LVS stands for Linux Virtual Server, which is a highly scalable and highly available server built on a cluster of real servers, with the load balancer running on the Linux operating system. Users interact as if it were a single virtual server.
Is LVS software free?
Yes! All LVS software is released under the GNU General Public License (GPL).
Is there a FreeBSD port of LVS software?
Yes, there is a FreeBSD port of IPVS, which supports the LVS/DR and LVS/TUN methods now. See the LVS On FreeBSD page for more information.
Does LVS cluster support Linux servers only?
No, real servers can almost run any operating systems in a LVS cluster, such as Linux, BSDs, Solaris, and Windows. LVS/NAT balances servers of the operating systems having TCP/IP support, LVS/TUN requires servers having IP Tunneling protocol, and LVS/DR requires servers having a non-arp device. Almost all the modern operating systems support non-arp device.
Performance
How is the concurrent processing performance of current LVS software?
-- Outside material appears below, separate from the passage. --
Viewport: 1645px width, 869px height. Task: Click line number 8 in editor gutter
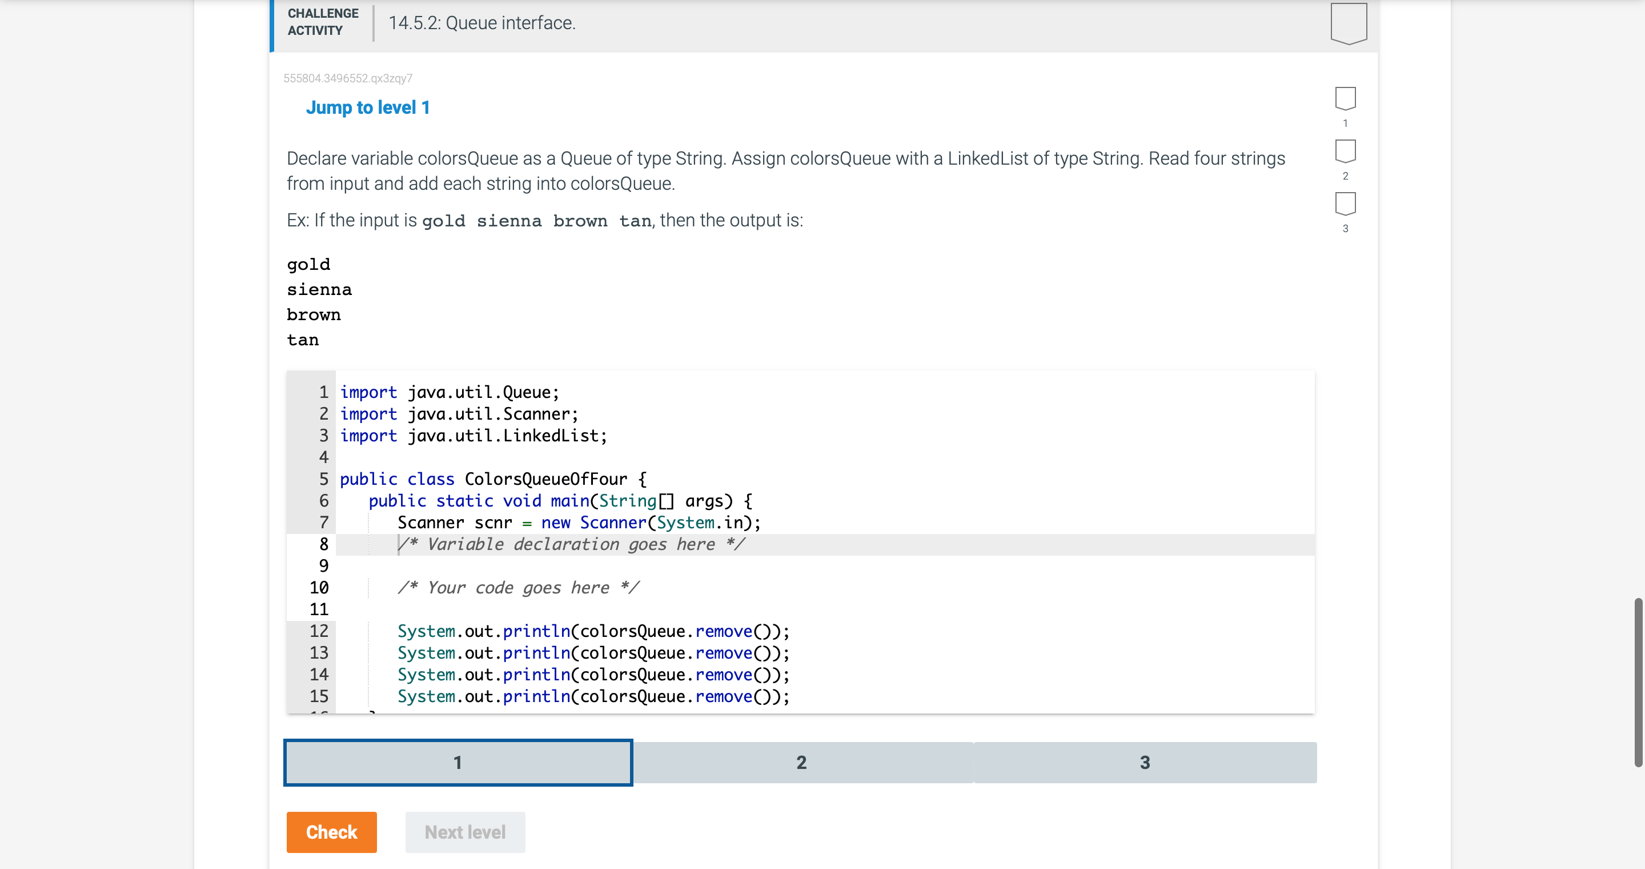click(323, 544)
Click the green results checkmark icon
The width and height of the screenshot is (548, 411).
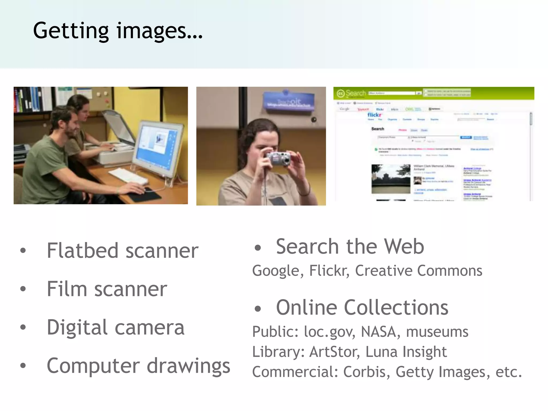(376, 149)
The ultimate performance of LVS depends on hardware that LVS runs on. An ordinary box with a single Pentium III processor and 100Mbps NIC card running LVS/DR can handle about 10,000 connections per second for web service. We have heard that a powerful box with good hardware and kernel tuning achieved 50,000 connections per second.
Can LVS handle more than 1 million simultaneous connections?
Yes, LVS can handle much more than 1 million simultaneous connections. One connection just costs 128 bytes in the LVS box, so an LVS box with 1G memory can handle more than 8 million simultaneous connections.
Setup
Is there a quick guide to setup LVS
Yes, please check the article Mini Mini Howto, which covers setting up LVS quickly on Linux distributions of Fedora Core 4 or later.
How do I check to see if my kernel has IPVS enabled?
Try to run "modprobe ip_vs" and try to see if there is /proc/net/ip_vs. If so, your kernel has IPVS enabled. You can also run "cat /proc/net/ip_vs" or "ipvsadm -Ln" to see the version number of IPVS.
[root@lb4 root]# ipvsadm -Ln IP Virtual Server version 1.0.11 (size=65536) Prot LocalAddress:Port Scheduler Flags -> RemoteAddress:Port Forward Weight ActiveConn InActConn ...
How to compile ipvsadm on difficult Linux distributions
Ipvsadm is the tool to set up, maintain or inspect the IPVS table in the Linux kernel. See the article compiling ipvsadm on different Linux distributions for detailed information.
Statistics
How do i get counters from ipvsadm in order to create graphs from?
Answer 1:
The current kernel 2.6 version of ipvsadm (v1.24) supports
ipvsadm --list --stats --numeric --exact
which gives you non-human-readable counters for Connections, Packets and Bytes for each Service Address and Realserver.
Answer 2:
Install RRDtool and preferabely Cacti onto a host of your choice. From your favorite Linux distribution, install the Net-SNMP daemon onto the Loadbalancer host. Apply the Net-SNMP-LVS-Module to the Net-SNMP daemon. Using RRDtool and/or cacti you may query the Loadbalancer and create all kind of graphs using the statistics the Loadbalancers IPVS-module delivers.